Giovanni Paolo Panini (1691-1765), a Piacenza-born artist, was a celebrated painter of views of modern and ancient Rome and a prolific architect and draftsman during the eighteenth century. As both painter and teacher, Panini was versatile in his craft and, accordingly, was highly respected for his contribution to the art scene in Italy.

 In his hometown of Piacenza, Panini received formal training in landscape painting and perspective, after which he moved to Rome where he studied under a Florentine portrait painter, Benedetto Luti (1666-1724).[1]  It was not long before he would be recognized for his talent.  Within ten years of his arrival to Rome, Panini received membership in the Congregazione dei Virtuosi al Pantheon and the Accademia di San Luca--an exceptional achievement for a markedly new artist.
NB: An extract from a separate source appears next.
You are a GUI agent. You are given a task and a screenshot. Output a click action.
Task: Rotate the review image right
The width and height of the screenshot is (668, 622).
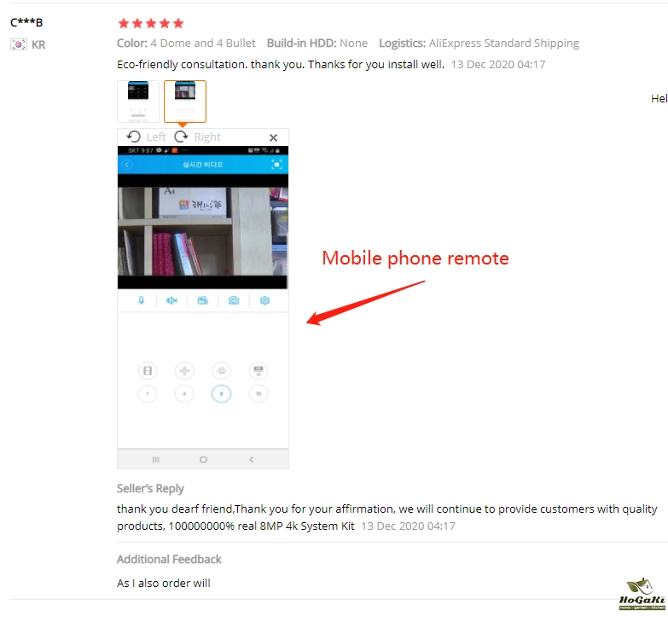pyautogui.click(x=197, y=137)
Several accomplishments followed including membership to the Parisian Academie Royale de Peinture et de Sculpture and the opening of his own workshop where he passed along his painting techniques to Hubert Robert (1733-1808) and others.[2]

Panini’s youth was marked by success as a painter; yet, he also established himself as a prolific architect, designing the chapel in Santa Maria della Scalla and Cardinal Silvio Valenti Gonzaga’s (1690-1756) villa, in addition to temporary sites for public festivals.[3] In the latter half of his lifetime, Panini developed works for which he is now most celebrated--panoramic cityscapes, or vedute, of Italy.  Unlike Canaletto (1697-1768), whose name was associated with bustling views of urban waterways in Venice, Panini focused his attention upon both the ruins of ancient Rome and modern landscapes.[4]  In doing so, he intended to capture the regard of English and French intellectuals and antiquarians interested in the fashionable Grand Tour and its preoccupation with all things classically Greco-Roman, including art, philosophy, and architecture.

Following his death at the age of seventy-three, his two sons, Giovanni and Francesco, carried on Panini’s legacy as architects and painters, while supplying engravers with their father’s compositions for print reproductions.[5]


[1] Nancy Coe Wixom and Martin Linsey, "Panini: Interior of the Pantheon, Rome," The Bulletin of the Cleveland Museum of Art 62, no. 9 (1975): 263-69. http://0-

[2] “Giovanni Paolo Panini (Italian, 1691–1765) (Getty Museum), “The J. Paul Getty in Los Angeles, accessed April 12, 2017,, and “Index of Selected Artists in the Collection, “Panini_Roman Ruins, accessed April 12, 2017, http:/

[3] Wixom and Linsey, 263, and Thomas Buser, "Miracle in Giovanni Paolo Panini’s “The Marriage at Cana,” Notes in the History of Art 20, no. 4 (2001): 30-34. 

[4] Katharine Baetjer, "'Canaletti Painting': On Turner, Canaletto, and Venice." Metropolitan Museum Journal 42, (2007): 163-17.

[5] Wixom and Linsey, 264.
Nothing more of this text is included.